Army Braces for Global Warming Impacts on Bases


The Army has to boost energy efficiency and prepare for extreme weather at installations worldwide in line with the Pentagon's new roadmap on climate change as a national security threat, Army officials said Tuesday.

"We're seeing the impacts" from global warming across Army facilities, said Katharine Hammack, assistant Army secretary for Installations.

"Wildfires, changes in precipitation, and increased extreme weather events are growing in frequency and intensity," Hammack said at the Association of the U.S. Army's annual conference in Washington, D.C.

"Twelve of the hottest years on record occurred in the last 15 years," Hammack said in describing the impact of climate change on Army life.

At the National Training Center at Fort Irwin, California, in the Mojave Desert, the troops recently went through flooding in one month, followed by drought the next month, Hammack said.

All Army installations in California have been coping with drought, and nationwide Army bases have been experiencing a four-fold increase in power outages, Hammack said Tuesday

To meet the challenge, the Army must do a better job of managing its energy, water and waste, Hammack said.

Sequestration has squeezed funding for installations, Hammack said, leading the Army to enter partnership arrangements with the business community to finance energy-saving projects.

Under the arrangements, businesses provide the money up front for the project and then earn a profit from the projected savings.

"The alternative financing is absolutely essential," said Lt. Gen. Thomas Bostwick, head of the Army Corps of Engineers.

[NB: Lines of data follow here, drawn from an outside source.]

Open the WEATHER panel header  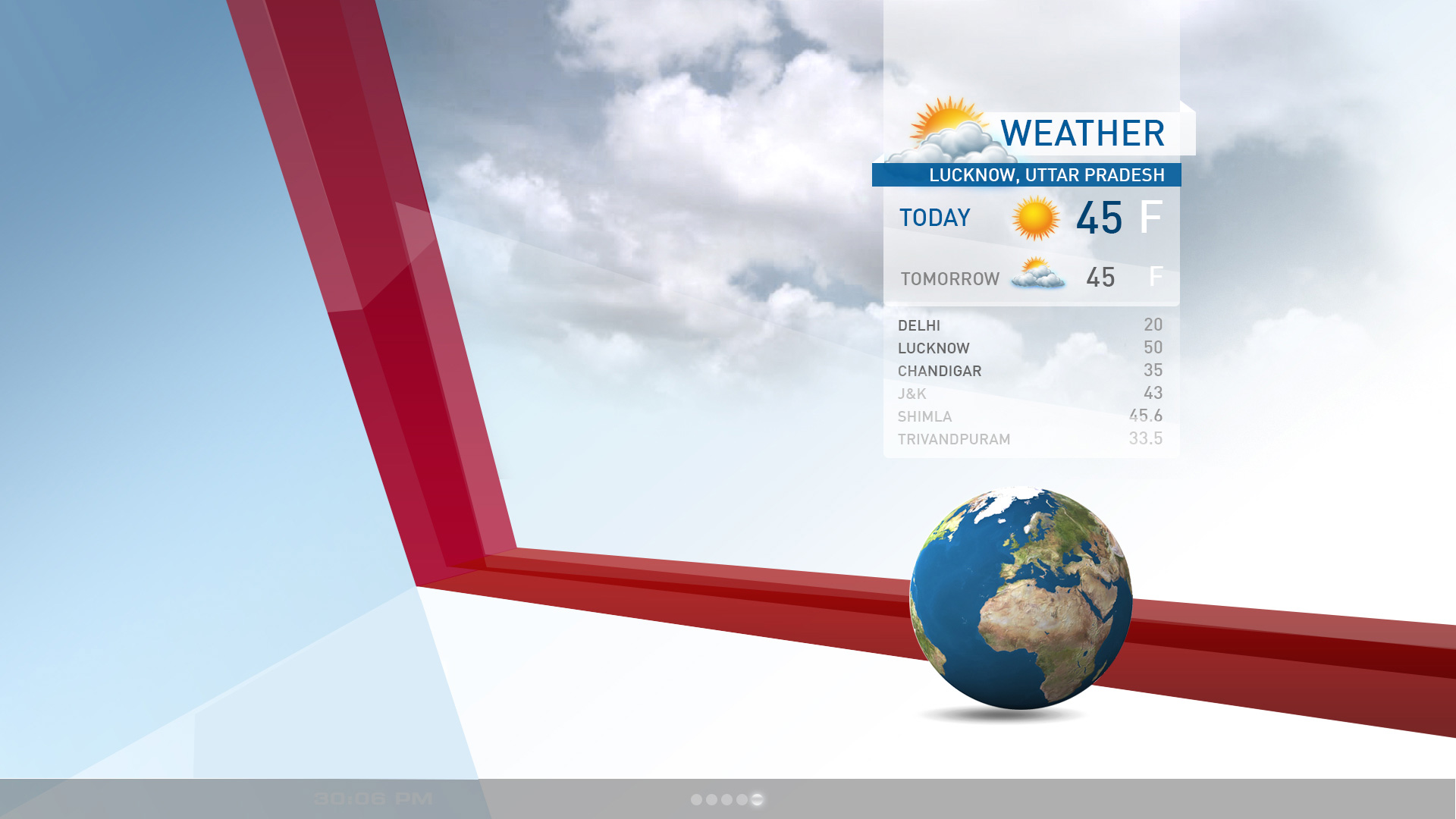tap(1081, 133)
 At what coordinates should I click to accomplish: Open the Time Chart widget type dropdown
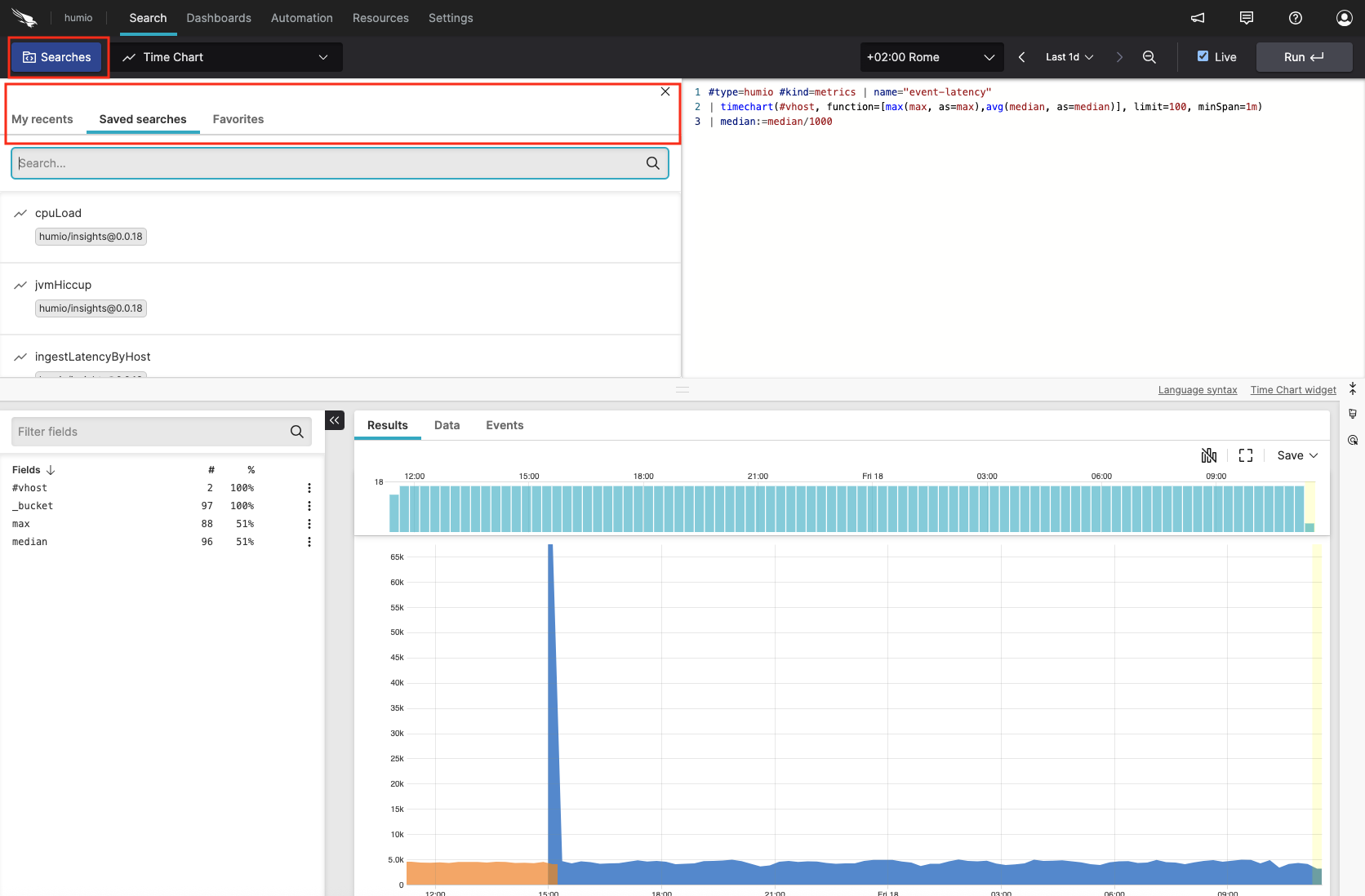pyautogui.click(x=227, y=57)
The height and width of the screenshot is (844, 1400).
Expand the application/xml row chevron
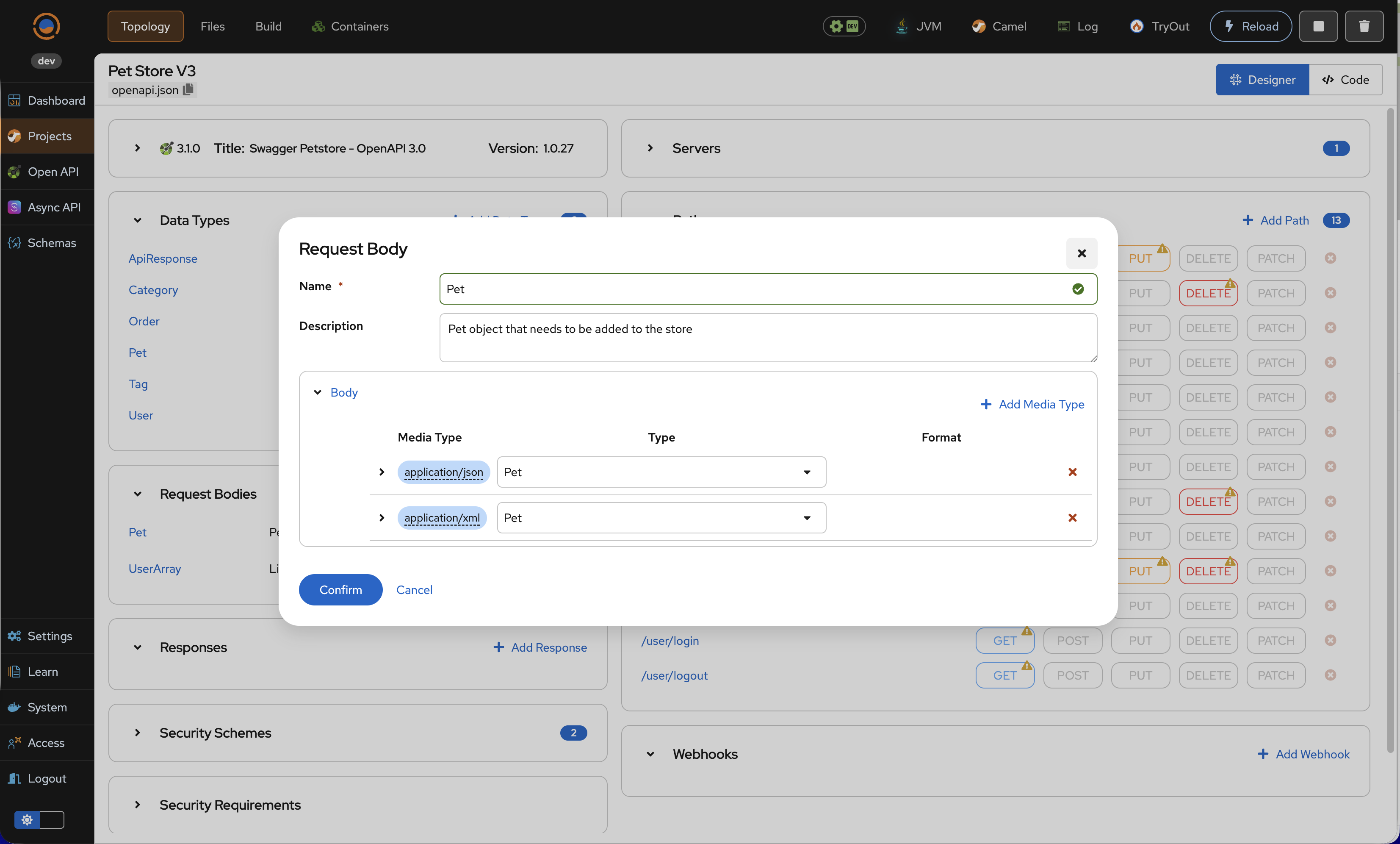(x=382, y=518)
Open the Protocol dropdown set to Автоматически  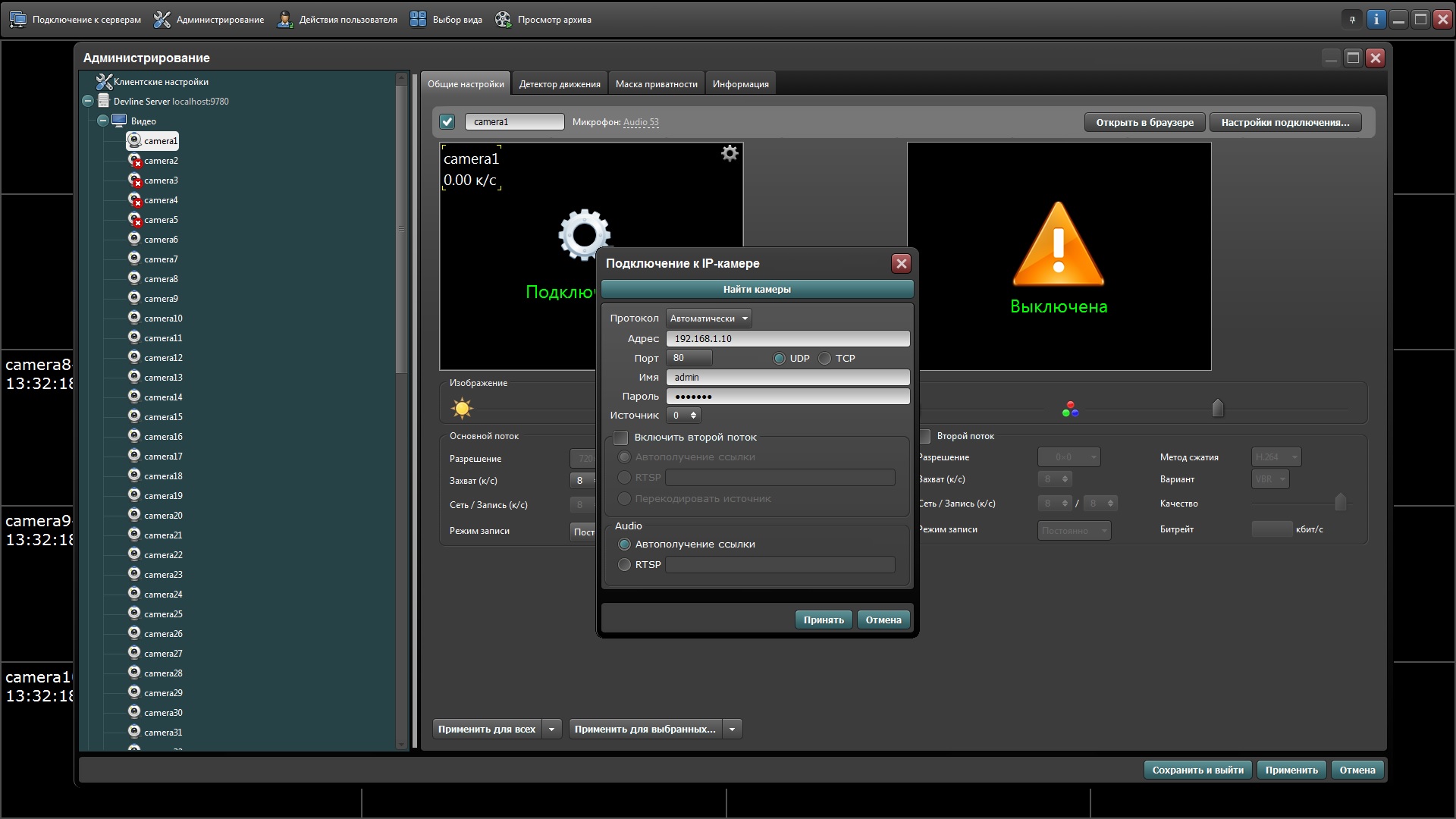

Bostwick pointed to several base projects to save energy – a solar wall for heating buildings at Fort Drum, New York; a ground source heating pump at Fort Carson, Colorado; and solar hot water panels at Joint Base Lewis-McChord in Washington.

Energy costs were the "second largest single expense on installations after the civilian payroll" and had to be reined in, said Lt. Gen. David Halverson, the Army's assistant chief of staff for Installations Management.

In his foreword to the Pentagon report released Monday titled "2014 Climate Adaptation Roadmap," Defense Secretary Chuck Hagel said "we refer to climate change as a ‘threat multiplier' because it has the potential to exacerbate many of the challenges we are dealing with today -- from infectious disease to terrorism."

"Rising global temperatures, changing precipitation patterns, climbing sea levels, and more extreme weather events will intensify the challenges of global instability, hunger, poverty, and conflict," Hagel said.

On installations, the roadmap said the potential effects of climate change could lead to increased maintenance and repair requirements for infrastructure, training sites and equipment.

One of the top priorities for Hammack in cutting energy costs was to get base commanders to pay attention to the meters measuring electricity usage.

Only a few years ago, "most bases had one meter and that was at the main gate," Hammack said. Meters are now in place at 96 percent of facilities in the U.S.